At home - why does asking "when is this going to be done?" mean that I have to pop up and do it? I don't even think anyone does it on purpose. I just do it and then go "what was I thinking?". This is my fault and I have to stop it...and not get angry when I do give in and do stuff.
At work, I have to resign myself to the fact that I get paid for my job and that is all I can expect. There will be no bonuses, no perks and, of course, no thanks. Now all I have to do it stop going above and beyond and simply do my job. Maybe if I stop answering questions about stuff that should be handled by others, they would see that I am valuable when I choose to help but not accessible when my job and responsibilities need doing. I should just tell people to call our HQ...however today I did try that and the questioning party had gone over my head and received no satisfaction. So I answered the questions, tested the programs and helped out...I received a thank you for it. Well, it's something.

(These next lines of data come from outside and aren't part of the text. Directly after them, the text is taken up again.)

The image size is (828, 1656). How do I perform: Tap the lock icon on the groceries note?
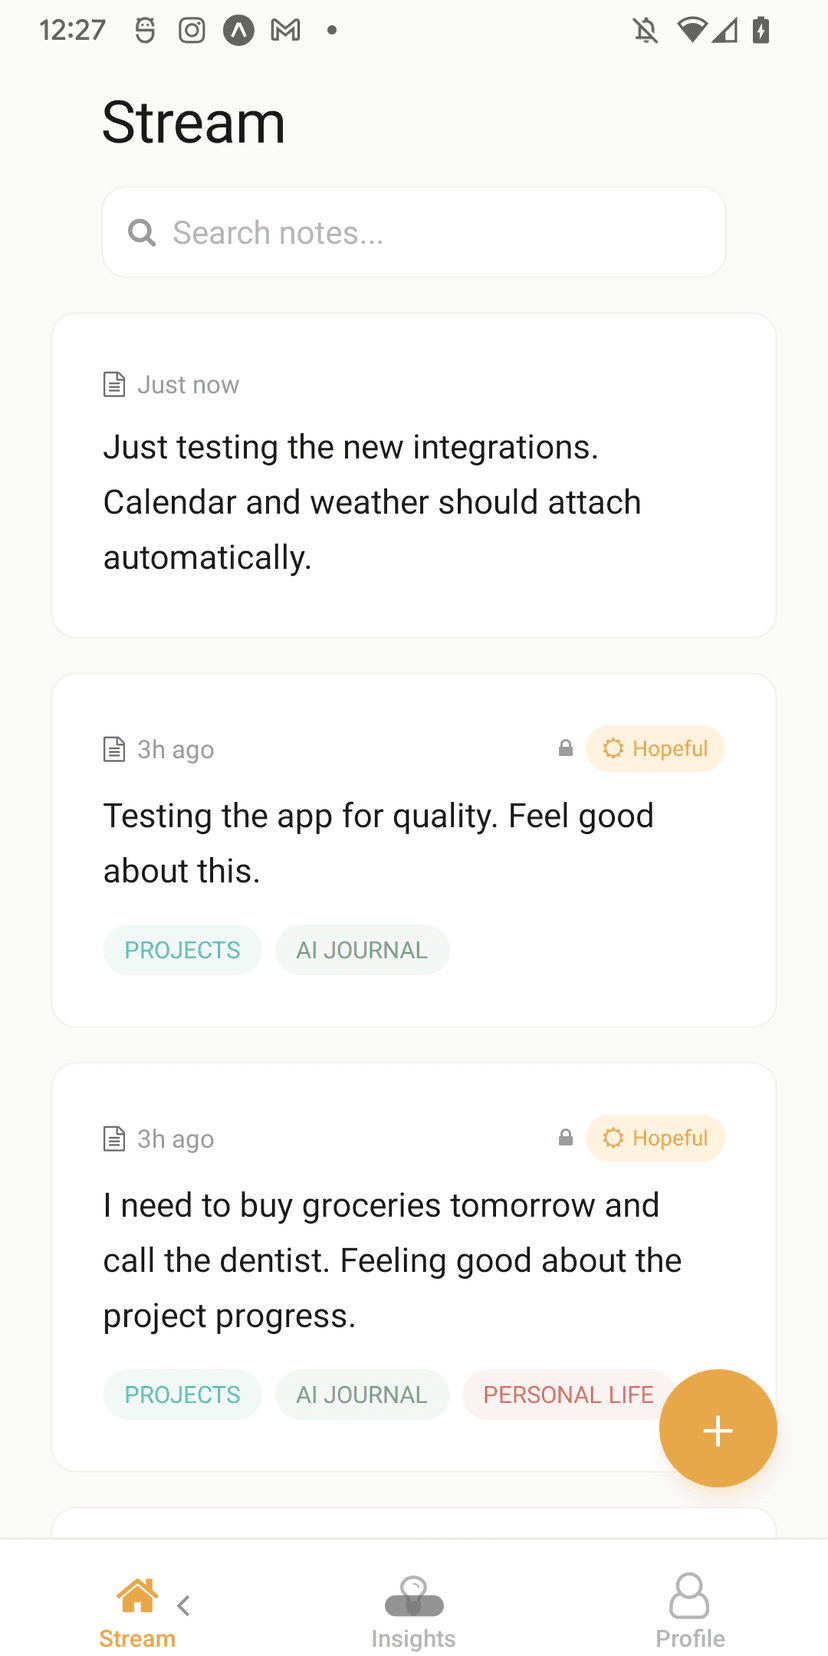[564, 1137]
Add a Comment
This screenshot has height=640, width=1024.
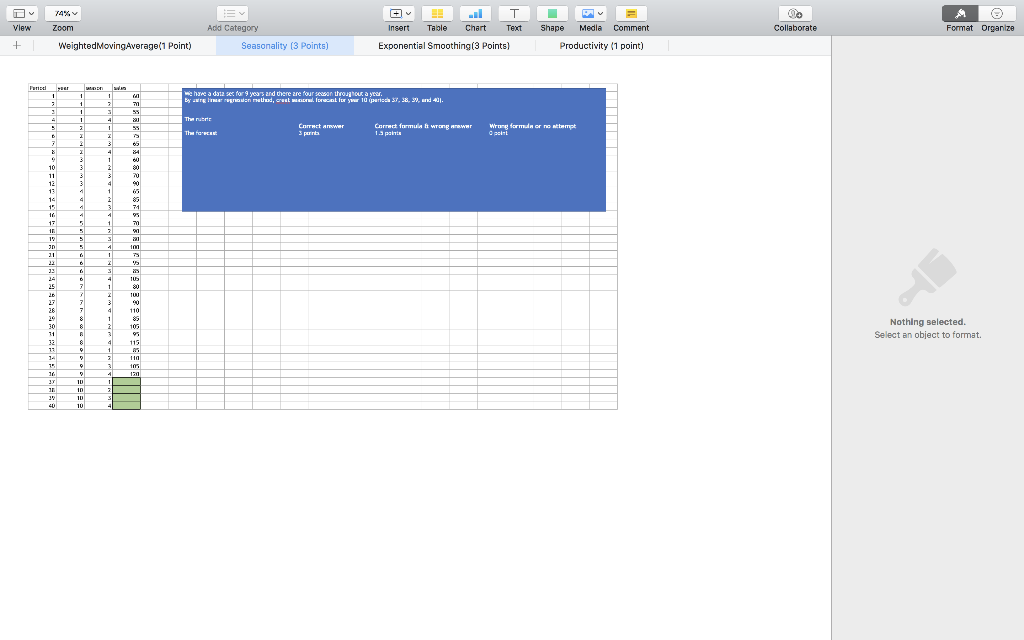coord(630,13)
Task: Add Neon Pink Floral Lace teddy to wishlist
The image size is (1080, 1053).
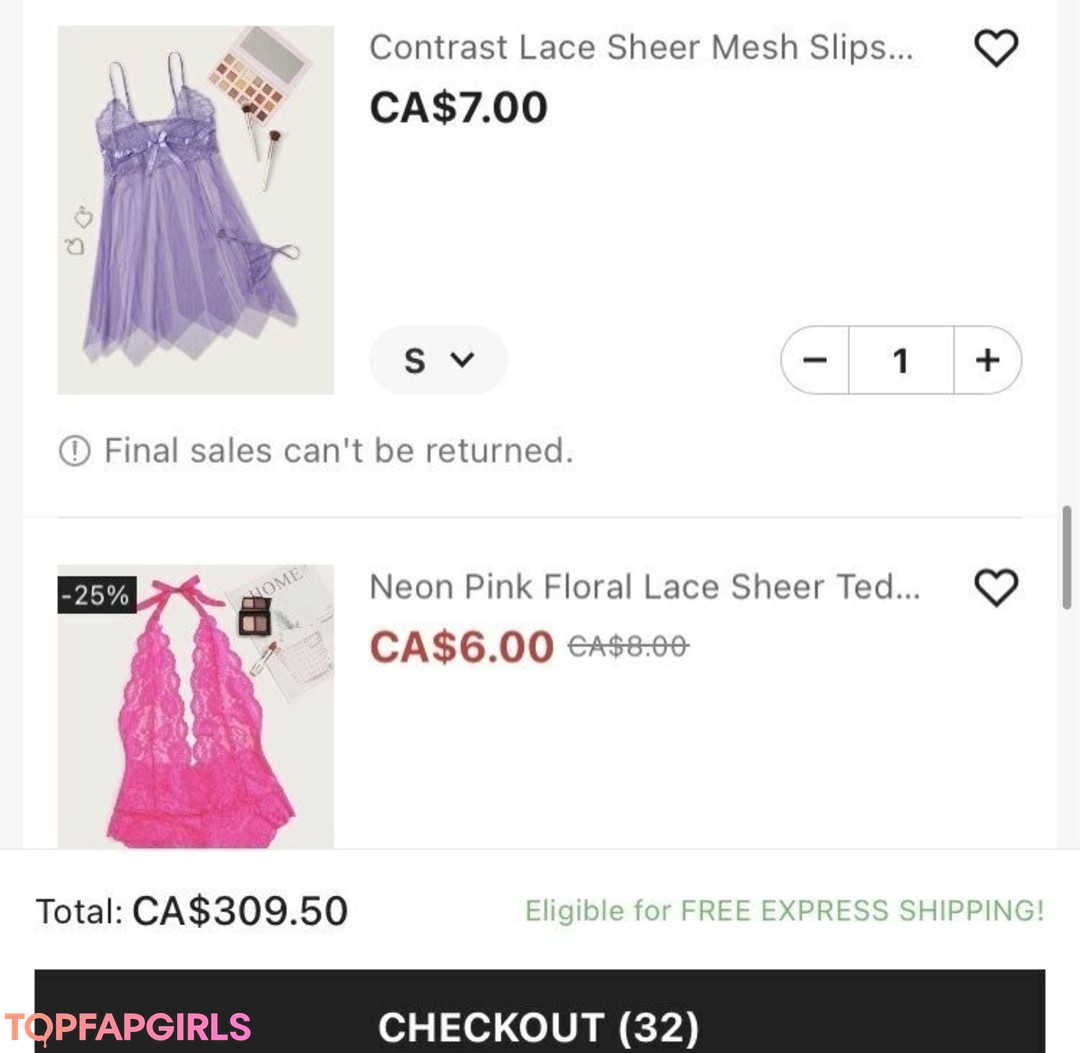Action: 995,587
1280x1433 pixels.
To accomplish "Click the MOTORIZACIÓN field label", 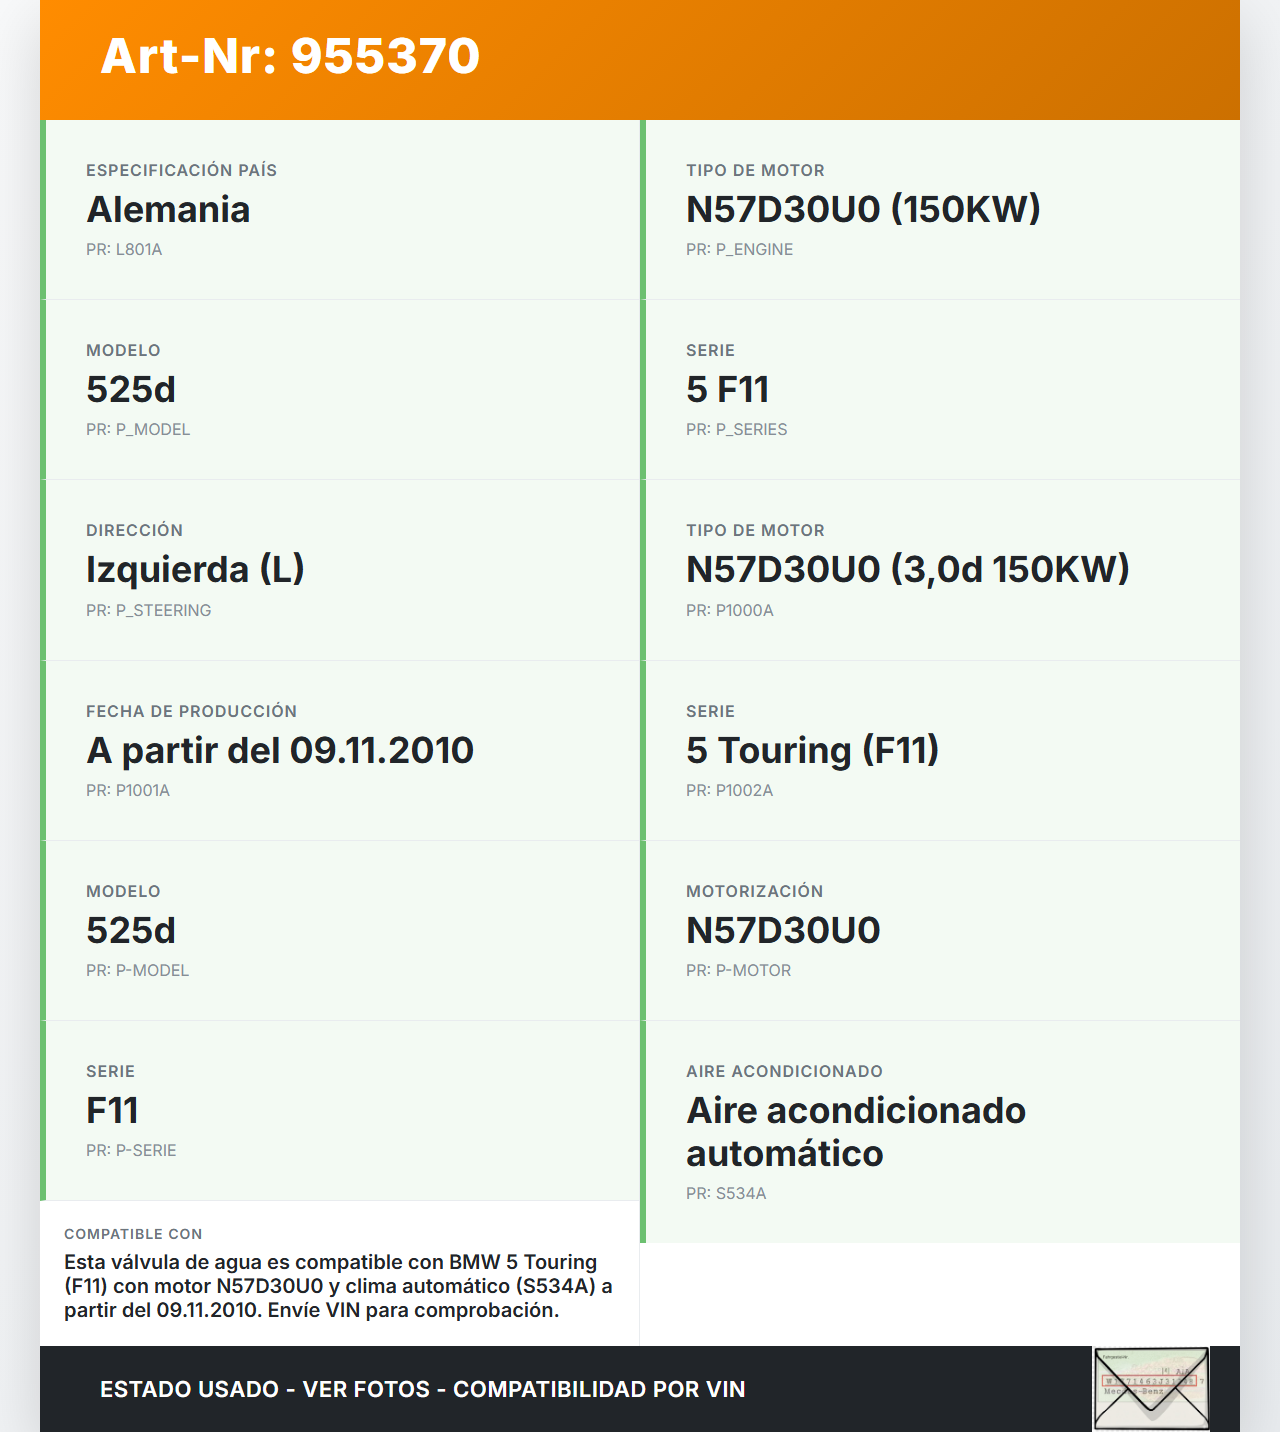I will 754,892.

At church...well, that one is dicey because I have to stop letting the slights and insults directed towards me sink into my skin, but never be addressed by my mouth. Today, I let someone know that they had slighted me and that I was not going to put up with it anymore. In fact, I have decided to save my talents for writing for my blogging and family and not be put off by the fact that my ministry just assumes I can produce poetry and devotions with no effort or time.
Am I ready to let people poorly of me? Yes - because I am hoping that I can get them to respect me for what I am and what I do.
So here it is - accept me for what I am and treat me as a valuable asset. If you can't do that for me, then I have no use for you.